Shrubs and vines make excellent privacy barriers. Not only do they add visual interest to your yard, but they also muffle sound and serve as a windbreak. When selecting a privacy plant, choose one that complements your existing landscaping. If you have a formally landscaped yard with trimmed lawn and flower beds, then select a formal style hedge. A casual landscape lends itself to stepping outside the box with vines. To achieve a more natural look, go with native plants.
A formal, clipped hedge often serves as a privacy barrier between manicured lawns. Three top choices for Central Florida are podocarpus, sweet viburnum and Japanese privet.
Podocarpus grows as large as 40 feet high by 25 feet wide, but is more commonly seen as a hedge or as clipped to a shrub-sized specimen. Podocarpus is drought and salt tolerant and generally pest and disease free.

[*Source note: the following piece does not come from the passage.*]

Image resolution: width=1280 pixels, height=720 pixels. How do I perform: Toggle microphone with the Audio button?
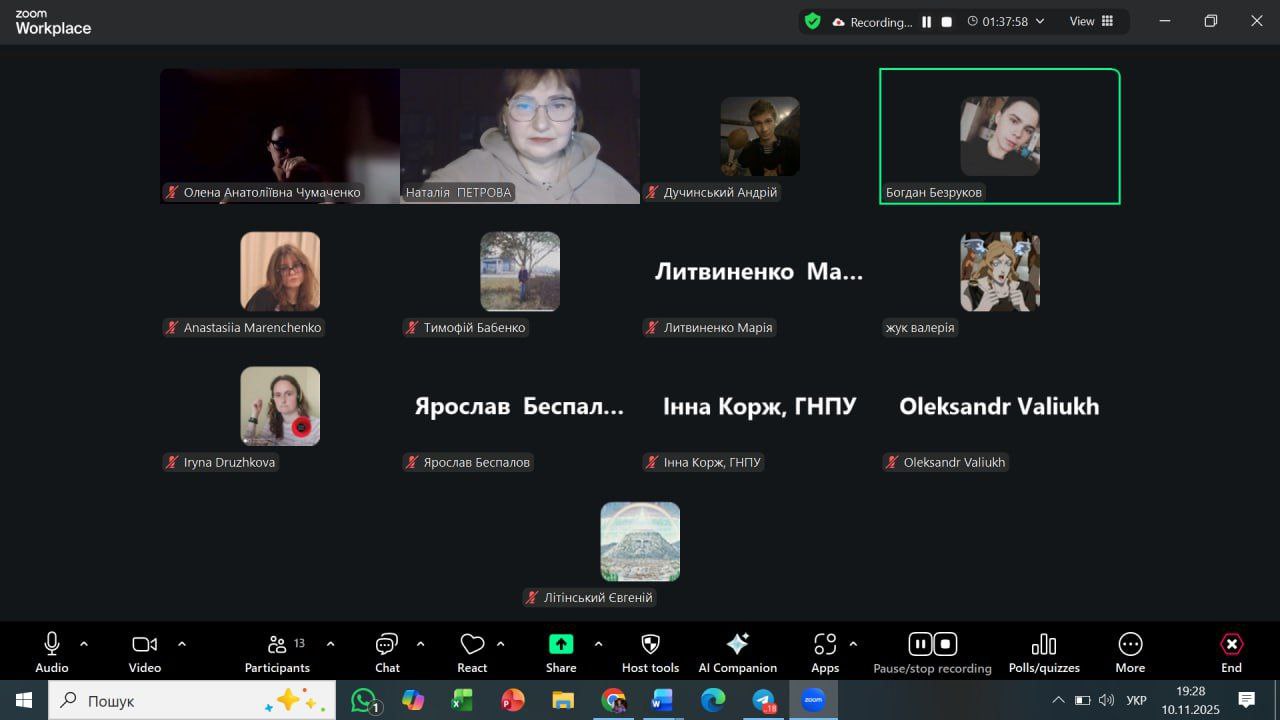[x=52, y=645]
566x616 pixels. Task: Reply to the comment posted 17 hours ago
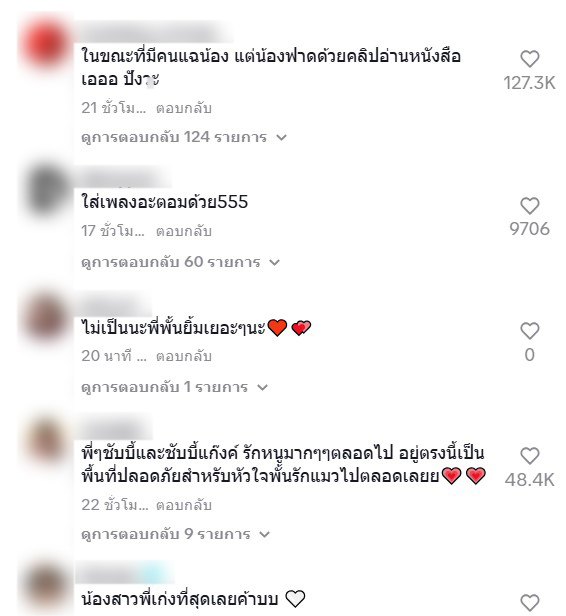click(x=184, y=231)
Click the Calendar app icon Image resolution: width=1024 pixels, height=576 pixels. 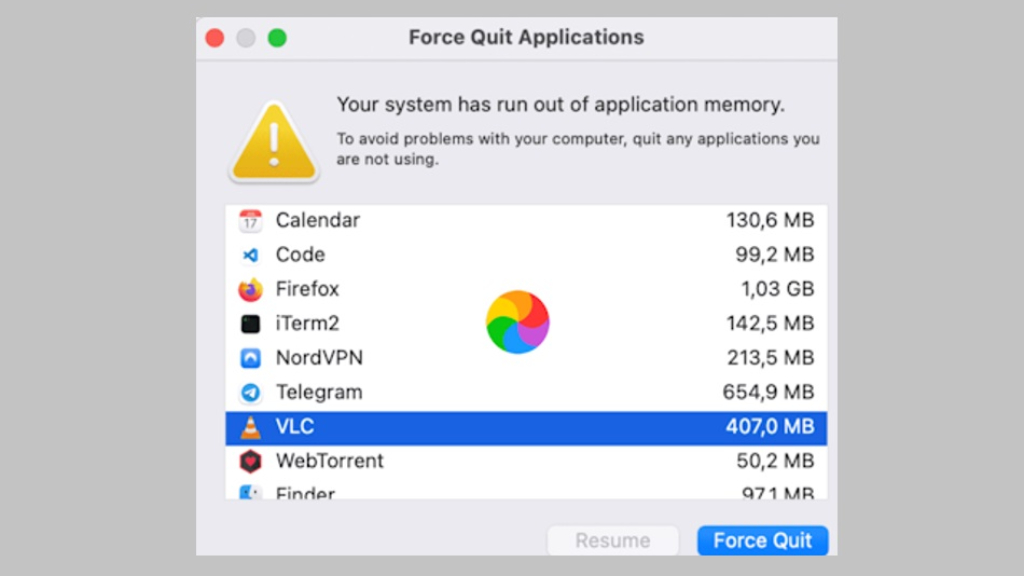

Sweet viburnum grows as large as 30 feet high by 25 feet wide. Viburnum is drought tolerant, but only moderately salt tolerant. Although generally pest free, viburnum can be susceptible to some mild plant diseases such as bacterial leaf spot.
Japanese privet, Ligustrum japonicum, reaches 12 feet high by 25 feet wide and is salt tolerant, but only moderately drought tolerant. Japanese privet is fairly disease and pest resistant.
Getting Creative With Vines
Vines make creative, attractive alternatives to formal hedges. Best used to cover fencing between yards, vines can be fragrant and attract wildlife. Two good choices are confederate jasmine and cape honeysuckle.
Confederate jasmine produces an abundance of fragrant, white flowers during spring and forms a dense, evergreen covering over a fence.
Cape honeysuckle produces hummingbird attracting orange-red flowers from spring through winter. Cape honeysuckle also works as a freestanding shrub.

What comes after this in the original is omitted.